Employee Benefits-Gov’t Agencies Issue Proposed Regulations On 90-Day Waiting Period Limitation For Group Health Plans

Introduction. The responsible government agencies-namely the Internal Revenue Service, the Department of Labor and the Department of Health and Human Services-have jointly issued proposed regulations, which implement the 90-day waiting period limitation for group health plans. This limitation is found in section 2708 of the Public Health Service Act, as added by Affordable Care Act and as incorporated into ERISA and the Internal Revenue Code. The statutory limitation becomes effective for plan years beginning on or after January 1, 2014, so employers should start thinking about it now. The proposed regulations would likewise apply for plan years beginning on or after January 1, 2014. Employers may rely on the proposed regulations until at least the end of 2014. If final regulations or other guidance with respect to the 90-day waiting period limitation is more restrictive on group health plans than the proposed regulations, then the final regulations or other guidance will not be effective prior to January 1, 2015.

Rules in the Proposed Regulations.

In General. In sum, the regulations propose that a group health plan may not apply any waiting period that exceeds 90 days. A plan is not required to have any waiting period. If, under the terms of the plan, an employee can elect coverage that becomes effective on a date that does not exceed the 90-day waiting period limitation, the coverage complies with the waiting period rules, and a violation does not occur merely because individuals choose to elect coverage after the end of the 90-day waiting period.

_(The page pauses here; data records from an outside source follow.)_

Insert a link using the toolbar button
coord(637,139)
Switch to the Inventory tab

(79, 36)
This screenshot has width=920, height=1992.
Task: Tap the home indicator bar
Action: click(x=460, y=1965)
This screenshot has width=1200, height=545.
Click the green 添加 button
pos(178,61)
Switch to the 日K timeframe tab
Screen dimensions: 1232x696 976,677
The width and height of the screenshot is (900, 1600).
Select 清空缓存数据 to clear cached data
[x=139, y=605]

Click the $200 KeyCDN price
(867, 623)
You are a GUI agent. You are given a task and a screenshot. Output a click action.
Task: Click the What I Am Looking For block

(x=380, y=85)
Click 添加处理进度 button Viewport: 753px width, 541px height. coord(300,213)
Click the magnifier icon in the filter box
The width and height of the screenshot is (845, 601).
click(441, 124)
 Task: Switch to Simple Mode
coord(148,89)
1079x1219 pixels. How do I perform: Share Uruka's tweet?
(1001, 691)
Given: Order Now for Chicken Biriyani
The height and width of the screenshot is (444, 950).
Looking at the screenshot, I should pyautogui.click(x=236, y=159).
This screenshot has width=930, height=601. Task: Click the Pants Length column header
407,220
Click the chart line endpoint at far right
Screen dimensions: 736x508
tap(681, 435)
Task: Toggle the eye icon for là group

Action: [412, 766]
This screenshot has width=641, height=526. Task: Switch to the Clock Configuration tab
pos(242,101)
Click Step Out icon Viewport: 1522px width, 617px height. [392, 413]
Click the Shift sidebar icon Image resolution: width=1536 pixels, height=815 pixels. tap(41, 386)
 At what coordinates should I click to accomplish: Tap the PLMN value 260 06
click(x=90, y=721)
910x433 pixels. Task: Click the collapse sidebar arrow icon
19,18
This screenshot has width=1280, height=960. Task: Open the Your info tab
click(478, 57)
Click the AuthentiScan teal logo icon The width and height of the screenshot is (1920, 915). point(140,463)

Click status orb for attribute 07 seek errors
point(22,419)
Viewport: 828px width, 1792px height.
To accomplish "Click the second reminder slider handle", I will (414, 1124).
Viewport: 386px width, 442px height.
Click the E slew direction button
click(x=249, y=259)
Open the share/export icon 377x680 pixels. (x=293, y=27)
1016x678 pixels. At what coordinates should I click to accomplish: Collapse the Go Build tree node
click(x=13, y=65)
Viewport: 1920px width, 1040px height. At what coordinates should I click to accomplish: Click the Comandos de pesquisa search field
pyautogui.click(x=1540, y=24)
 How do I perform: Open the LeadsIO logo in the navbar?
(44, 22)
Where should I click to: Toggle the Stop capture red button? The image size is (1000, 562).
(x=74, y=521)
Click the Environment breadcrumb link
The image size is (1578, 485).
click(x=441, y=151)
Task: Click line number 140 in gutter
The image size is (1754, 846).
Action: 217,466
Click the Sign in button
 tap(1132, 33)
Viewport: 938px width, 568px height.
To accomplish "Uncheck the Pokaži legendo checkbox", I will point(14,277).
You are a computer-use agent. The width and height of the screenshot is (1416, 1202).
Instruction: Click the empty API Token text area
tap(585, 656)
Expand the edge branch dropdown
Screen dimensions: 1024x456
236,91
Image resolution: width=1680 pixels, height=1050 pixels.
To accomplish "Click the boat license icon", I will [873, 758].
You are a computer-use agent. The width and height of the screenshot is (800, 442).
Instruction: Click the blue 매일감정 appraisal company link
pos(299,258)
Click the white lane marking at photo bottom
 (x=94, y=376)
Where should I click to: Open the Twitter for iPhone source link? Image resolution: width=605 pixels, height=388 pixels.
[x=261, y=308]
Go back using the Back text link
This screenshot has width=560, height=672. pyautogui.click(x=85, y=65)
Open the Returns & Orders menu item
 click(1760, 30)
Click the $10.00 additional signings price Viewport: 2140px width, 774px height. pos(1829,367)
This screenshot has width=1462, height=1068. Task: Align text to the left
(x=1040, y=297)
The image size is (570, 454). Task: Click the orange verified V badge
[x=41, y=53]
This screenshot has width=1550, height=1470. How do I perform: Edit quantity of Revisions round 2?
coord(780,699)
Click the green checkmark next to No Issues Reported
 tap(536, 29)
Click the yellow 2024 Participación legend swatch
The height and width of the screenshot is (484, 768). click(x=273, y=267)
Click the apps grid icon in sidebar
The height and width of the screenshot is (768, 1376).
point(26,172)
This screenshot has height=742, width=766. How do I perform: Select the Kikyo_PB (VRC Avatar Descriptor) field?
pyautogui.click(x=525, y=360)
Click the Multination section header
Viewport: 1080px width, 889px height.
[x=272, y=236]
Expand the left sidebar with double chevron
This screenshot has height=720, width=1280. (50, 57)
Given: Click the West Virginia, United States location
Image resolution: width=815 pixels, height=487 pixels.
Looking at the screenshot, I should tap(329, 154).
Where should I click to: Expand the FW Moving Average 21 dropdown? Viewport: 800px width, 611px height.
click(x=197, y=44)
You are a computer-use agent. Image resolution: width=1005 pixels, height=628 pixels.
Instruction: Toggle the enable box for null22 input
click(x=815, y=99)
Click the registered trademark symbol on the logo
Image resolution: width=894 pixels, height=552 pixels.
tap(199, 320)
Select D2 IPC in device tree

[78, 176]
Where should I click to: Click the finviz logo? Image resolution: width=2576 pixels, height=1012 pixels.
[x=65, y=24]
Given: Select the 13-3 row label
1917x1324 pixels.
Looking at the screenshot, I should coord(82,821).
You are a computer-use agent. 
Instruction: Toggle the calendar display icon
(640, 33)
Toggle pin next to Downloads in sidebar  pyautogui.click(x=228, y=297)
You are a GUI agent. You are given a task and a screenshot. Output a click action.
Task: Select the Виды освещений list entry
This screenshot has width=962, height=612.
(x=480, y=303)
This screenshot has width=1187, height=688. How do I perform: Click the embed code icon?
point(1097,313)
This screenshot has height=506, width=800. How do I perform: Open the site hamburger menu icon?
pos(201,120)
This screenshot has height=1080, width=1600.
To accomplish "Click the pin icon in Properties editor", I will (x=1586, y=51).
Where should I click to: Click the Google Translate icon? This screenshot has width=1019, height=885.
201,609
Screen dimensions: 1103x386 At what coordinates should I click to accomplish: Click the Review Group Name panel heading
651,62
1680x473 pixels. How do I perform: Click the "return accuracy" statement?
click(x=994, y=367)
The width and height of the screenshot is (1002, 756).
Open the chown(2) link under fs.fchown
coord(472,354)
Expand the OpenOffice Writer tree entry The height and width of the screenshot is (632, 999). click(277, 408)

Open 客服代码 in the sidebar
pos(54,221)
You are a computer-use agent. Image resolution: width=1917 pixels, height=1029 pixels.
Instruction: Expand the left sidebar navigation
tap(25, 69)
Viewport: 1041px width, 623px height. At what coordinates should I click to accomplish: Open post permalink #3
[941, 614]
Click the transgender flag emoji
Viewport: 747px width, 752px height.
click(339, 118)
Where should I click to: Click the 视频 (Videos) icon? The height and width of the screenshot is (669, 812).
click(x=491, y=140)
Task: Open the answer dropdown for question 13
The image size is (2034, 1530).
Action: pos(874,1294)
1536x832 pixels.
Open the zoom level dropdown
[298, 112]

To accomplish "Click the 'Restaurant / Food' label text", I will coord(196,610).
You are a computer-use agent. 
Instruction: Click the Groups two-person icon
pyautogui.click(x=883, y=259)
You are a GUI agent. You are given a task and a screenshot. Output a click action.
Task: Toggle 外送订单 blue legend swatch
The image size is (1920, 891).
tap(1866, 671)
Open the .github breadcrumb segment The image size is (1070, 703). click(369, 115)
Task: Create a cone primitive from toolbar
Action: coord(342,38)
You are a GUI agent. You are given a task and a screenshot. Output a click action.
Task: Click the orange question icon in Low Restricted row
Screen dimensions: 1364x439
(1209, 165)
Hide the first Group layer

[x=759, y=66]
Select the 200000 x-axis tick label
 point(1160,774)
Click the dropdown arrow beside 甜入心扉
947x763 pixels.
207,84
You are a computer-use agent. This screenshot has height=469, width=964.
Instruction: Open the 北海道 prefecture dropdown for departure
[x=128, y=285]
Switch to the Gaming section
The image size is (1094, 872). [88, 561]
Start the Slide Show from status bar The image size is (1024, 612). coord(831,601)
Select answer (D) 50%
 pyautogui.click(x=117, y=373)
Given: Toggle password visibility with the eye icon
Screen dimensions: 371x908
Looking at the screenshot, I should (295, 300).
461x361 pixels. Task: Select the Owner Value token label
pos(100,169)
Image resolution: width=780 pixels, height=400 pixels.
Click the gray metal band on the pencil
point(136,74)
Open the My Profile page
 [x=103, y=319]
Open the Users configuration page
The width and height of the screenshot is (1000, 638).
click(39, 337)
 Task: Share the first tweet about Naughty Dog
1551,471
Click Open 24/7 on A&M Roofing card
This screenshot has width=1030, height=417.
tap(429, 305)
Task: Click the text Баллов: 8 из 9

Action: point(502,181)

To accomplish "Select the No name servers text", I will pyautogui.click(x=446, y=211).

Definition. Under the proposed regulations, “waiting period” would be defined as the period that must pass before coverage for an employee or dependent, who is otherwise eligible to enroll under the terms of a group health plan, can become effective. If an employee or dependent enrolls as a late enrollee or special enrollee, any period before such late or special enrollment is not a waiting period. Being “otherwise eligible to enroll in a plan” means having met the plan’s substantive eligibility conditions (such as being in an eligible job classification or achieving job-related licensure requirements specified in the plan’s terms).

Counting Days. Under the proposed regulations, the waiting period may not extend beyond 90 days, and all calendar days are counted beginning on the enrollment date, including weekends and holidays. The “enrollment date”‘ is the first day of the waiting period. That first day is generally the day on which the employee satisfies enrollment requirements. If the 91st day falls on a weekend or holiday, the plan may choose to permit coverage to be effective earlier than the 91st day, for administrative convenience, but the plan may not make the effective date of coverage later than the 91st day.

IMPORTANT POINT: 3 months are NOT the same as 90 days.

Certain Eligibility Conditions. Under these proposed regulations, eligibility conditions that are based solely on the lapse of a time period would be permissible for no more than 90 days. Other conditions for eligibility are permissible, unless the condition is designed to avoid compliance with the 90-day waiting period limitation. The proposed regulations have special rules for variable hour employees. If a group health plan conditions eligibility on any employee’s (part-time or full-time) having completed a number of cumulative hours of service, the eligibility condition is not considered to be designed to avoid compliance with the 90-day waiting period limitation, if the cumulative hours-of-service requirement does not exceed 1,200 hours. The plan’s waiting period must begin once a new employee satisfies the plan’s cumulative hours-of-service requirement, and may not exceed 90 days. The proposed regulations do not prohibit plan procedures permitting self-payment (or buy-in), in lieu of actually working hours, to satisfy any otherwise permissible hours-of-service requirement.